主讲人介绍：黎野平，南通大学数学与统计学院教授、博士研究生导师、湖北“楚天学者”特聘教授。先后在湖北大学、武汉大学和香港中文大学获教育学学士学位、理学硕士学位和博士学位。主要致力于非线性偏微分方程的研究，尤其是来自物理、材料、生物和医学等自然科学中的各类非线性偏微分方程和非线性耦合方程组。在《Mathematical Models and Methods in Applied Sciences》，《SIAM Journal of Mathematical Analysis》，《Calculus of Variations and Partial Differential Equations》，《Journal of Differential Equations》和《Communications in Mathematical Sciences》等国际、国内的重要学术期刊杂志上发表论文100余篇，其中SCI90余篇。同时，主持完成国家自然科学基金3项和教育部博士点博导专项、上海市教委创新项目以及江苏省自然科学基金等省部级科研项目10余项；现在正主持国家自然科学基金面上项目1项和参加国家自然科学基金重点项目1项。
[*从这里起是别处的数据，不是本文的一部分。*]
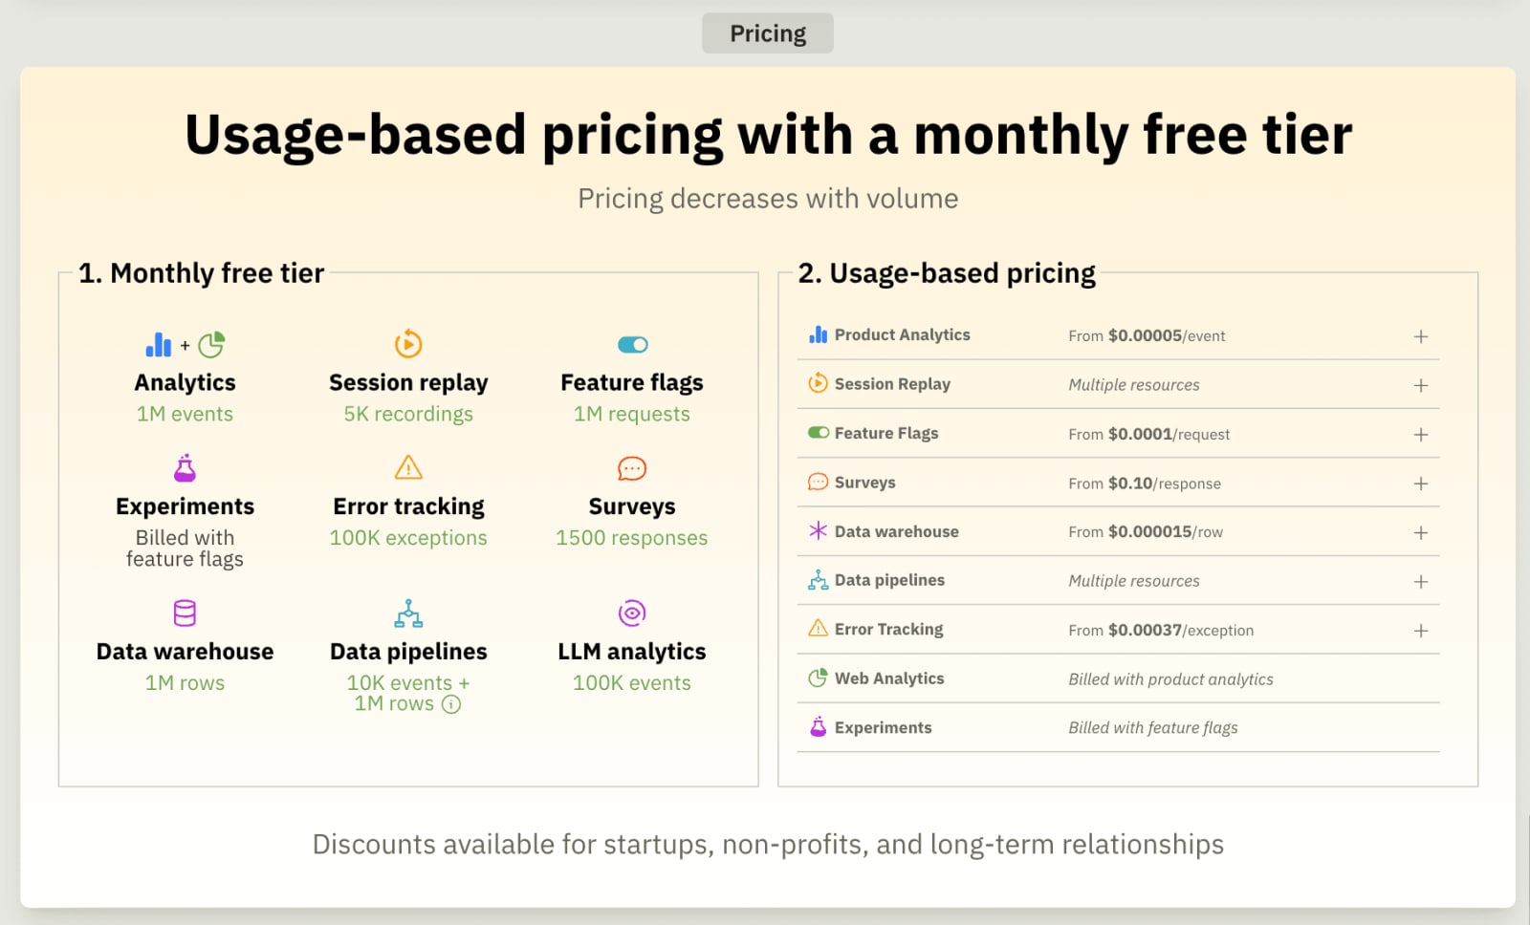This screenshot has height=925, width=1530.
Task: Click the Surveys speech bubble icon
Action: tap(631, 468)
内容介绍：In this talk, I am going to present the time-asymptotic behavior of strong solutions to the initial-boundary value problem of the compressible fluid models of Korteweg type with density-dependent viscosity and capillarity on the half-line $R^+$. The case when the pressure $p(v)=v^{-\gamma}$, the viscosity $\mu(v)=\tilde{\mu} v^{-\alpha}$ and the capillarity $\kappa(v)=\tilde{\kappa} v^{-\beta}$ for the specific volume $v(t,x)>0$ is considered, where $\alpha,\beta, \gamma\in\mathbb{R}$ are parameters, and $\tilde{\mu},\tilde{\kappa}$ are given positive constants. I focus on the impermeable wall problem where the velocity $u(t,x)$ on the boundary $x=0$ is zero. If $\alpha,\beta$ and $\gamma$ satisfy some conditions and the initial data have the constant states $(v_+, u_+)$ at infinity with $v_+, u_+>0$, and have no vacuum and mass concentrations, we prove that the one-dimensional compressible Navier-Stokes-Korteweg system admits a unique global strong solution without vacuum, which tends to the 2-rarefction wave as time goes to infinity. Here both the initial perturbation and the strength of the rarefaction wave can be arbitrarily large. As a special case of the parameters $\alpha,\beta$ and the constants $\tilde{\mu},\tilde{\kappa}$, the large-time behavior of large solutions to the compressible quantum Navier-Stokes system is also obtained for the first time. Our analysis is based on a new approach to deduce the uniform-in-time positive lower and upper bounds on the specific volume and a subtle large-time stability analysis.This is a joint work with Prof. Chen Zhengzheng.